### Available data ###

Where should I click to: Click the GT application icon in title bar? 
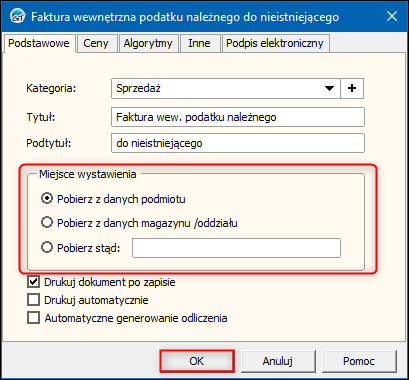pyautogui.click(x=16, y=16)
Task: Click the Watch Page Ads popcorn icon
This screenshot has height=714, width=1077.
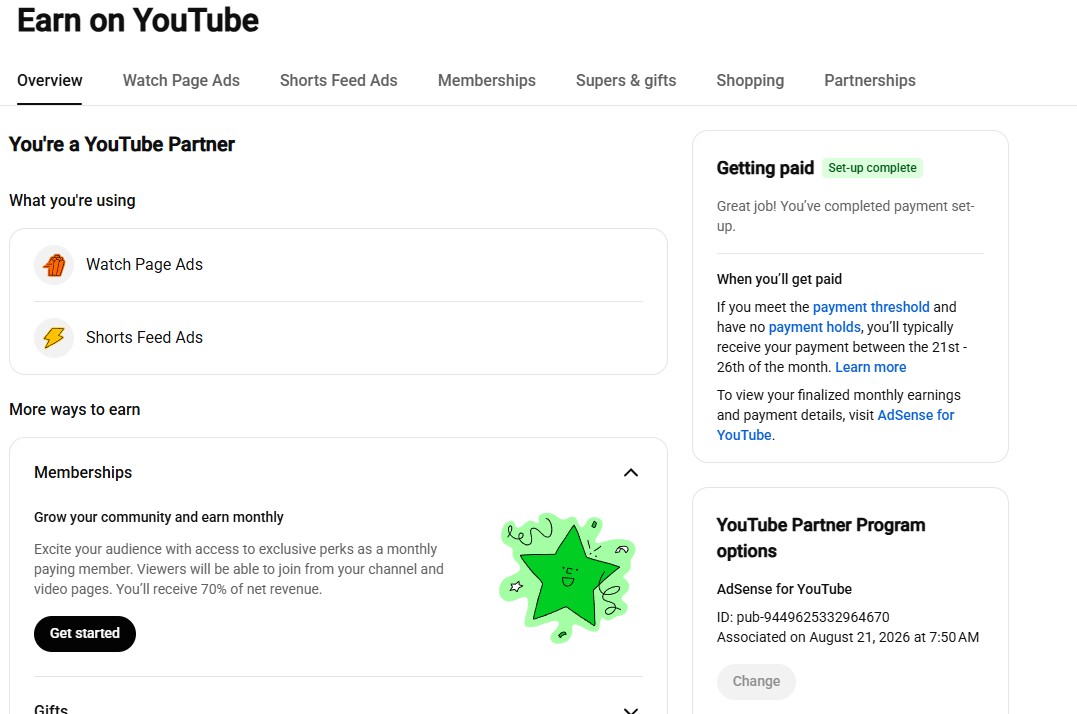Action: (x=54, y=265)
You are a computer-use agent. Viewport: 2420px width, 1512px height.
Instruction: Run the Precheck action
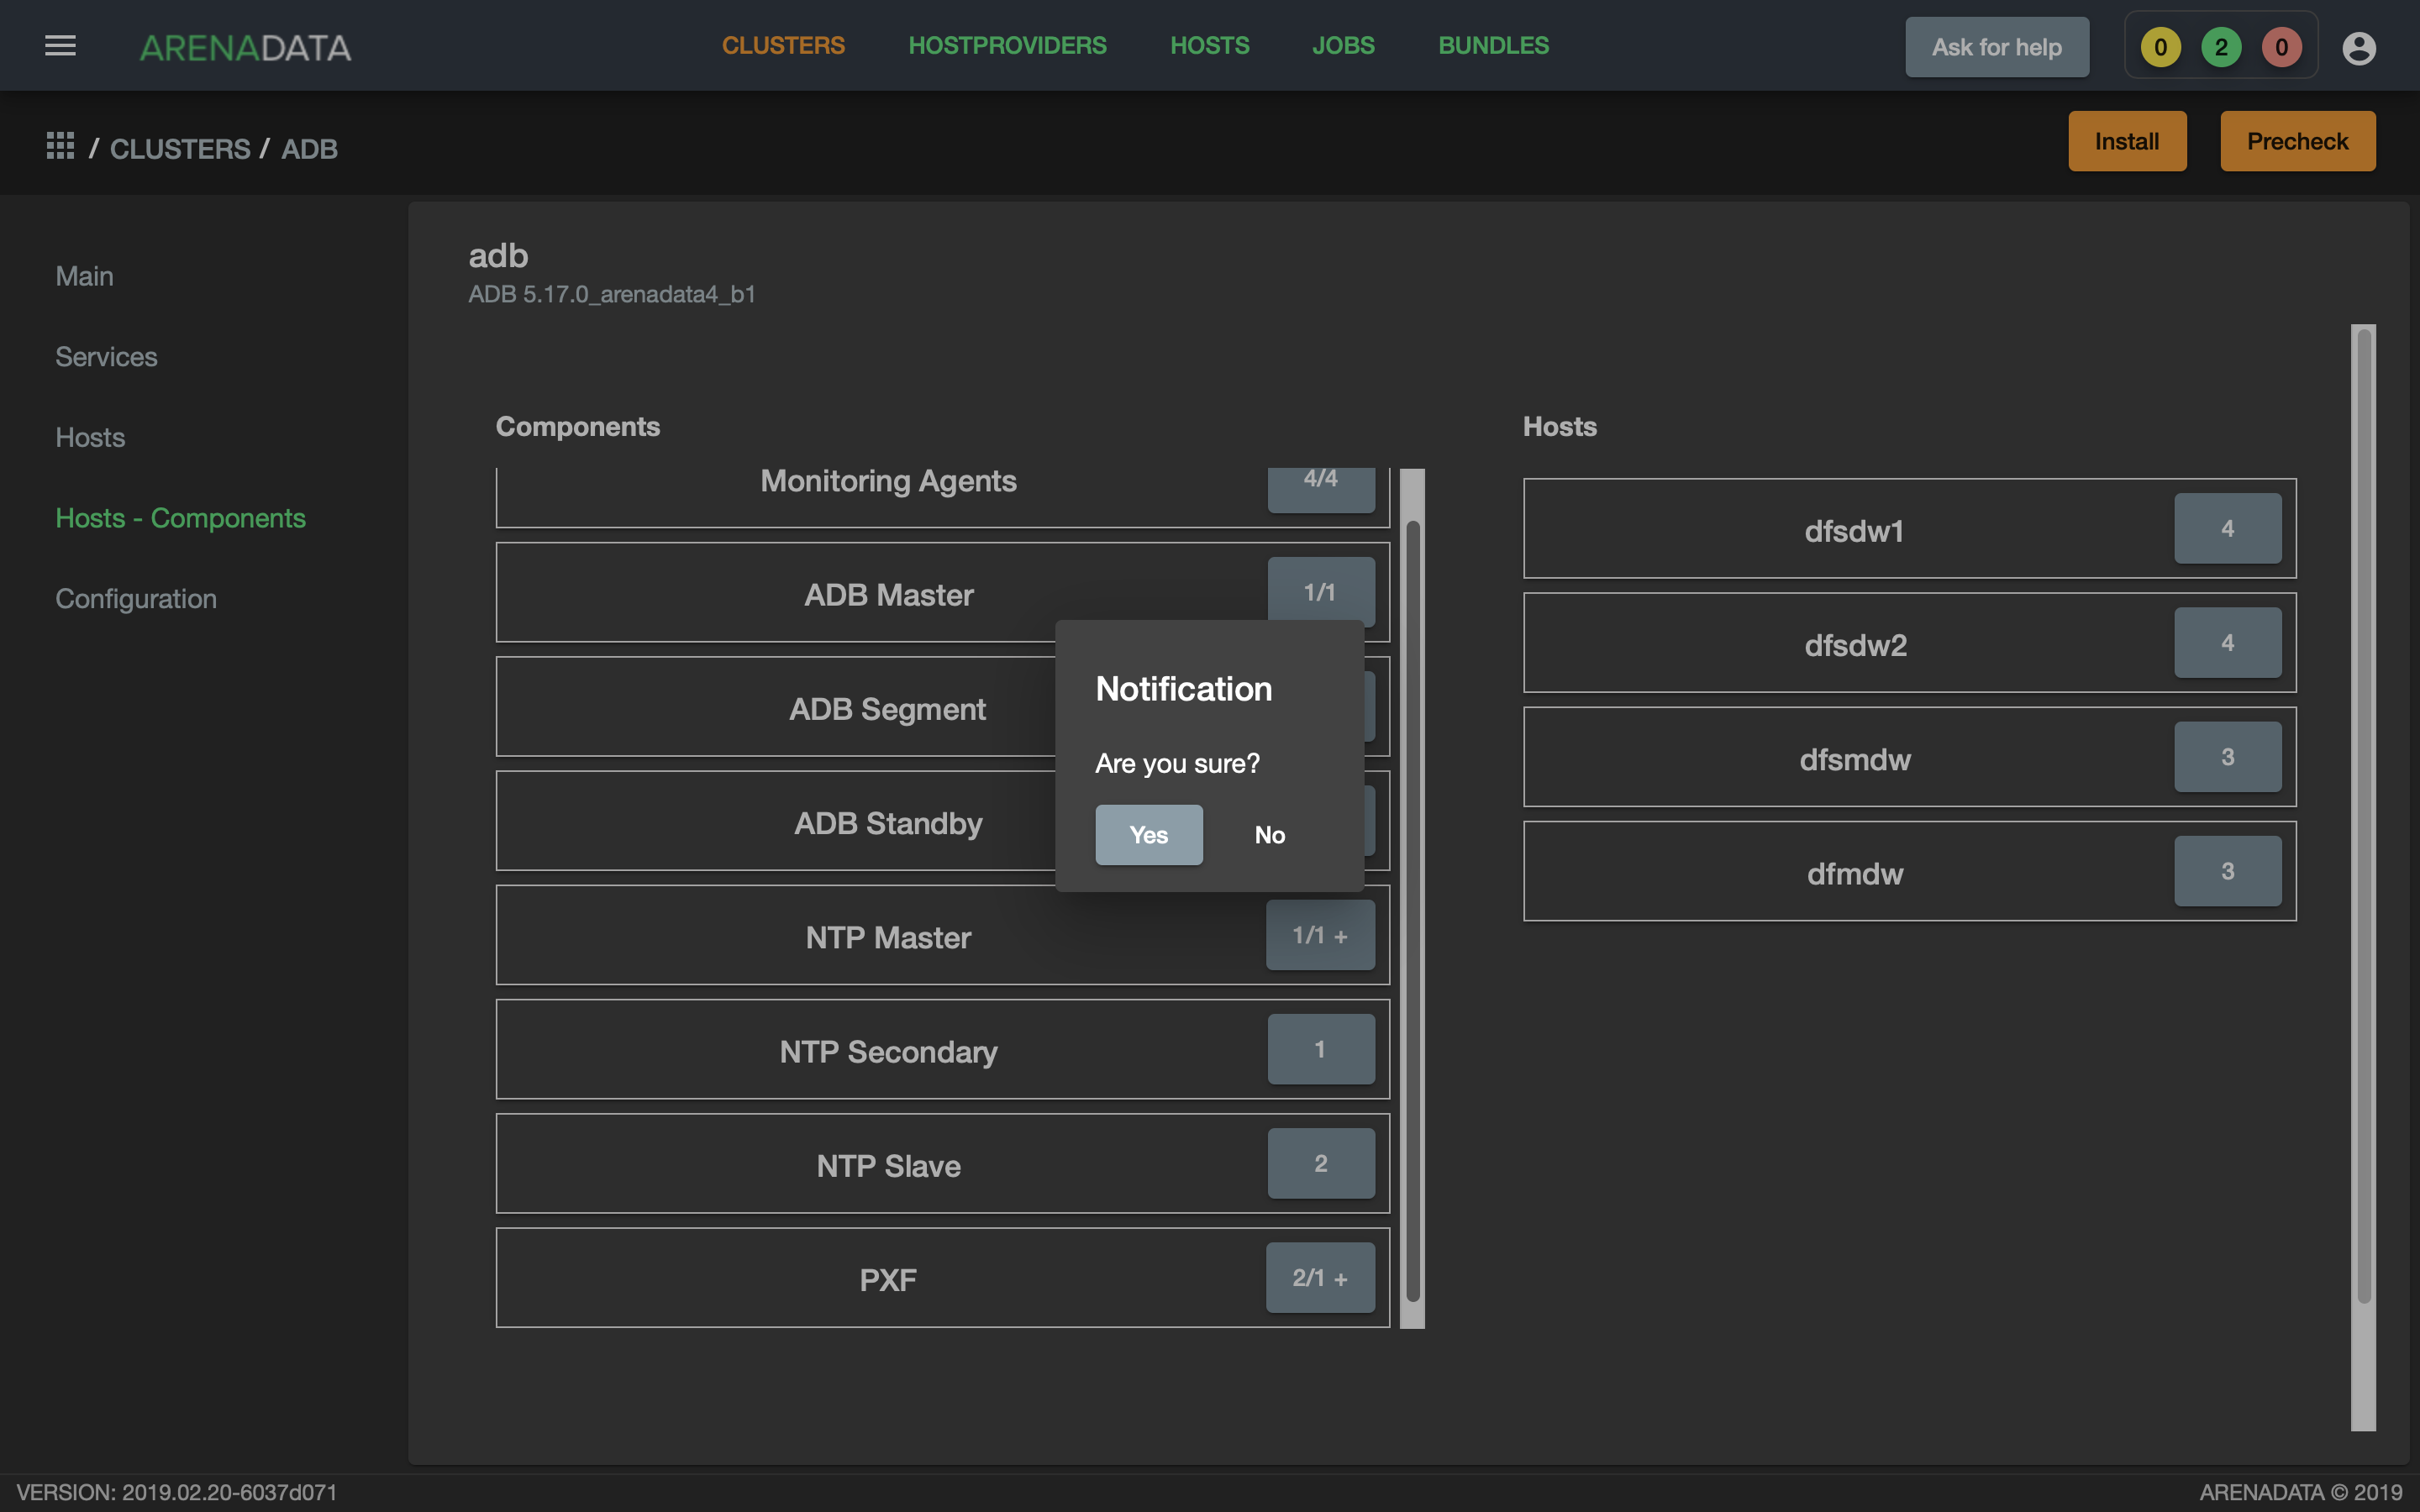pos(2298,141)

###

Required work: Rewrite the entries above with every "icon" renamed to "symbol" and everything else left unchanged. Leave the pictures out of your answer.

Completed exercise:
Where should I click to: Click the GT application symbol in title bar? 
pyautogui.click(x=16, y=16)
Task: Click the Watch Page Ads popcorn symbol
This screenshot has height=714, width=1077.
Action: (x=54, y=265)
You are a computer-use agent. Viewport: 2420px width, 1512px height.
Instruction: Run the Precheck action
pos(2298,141)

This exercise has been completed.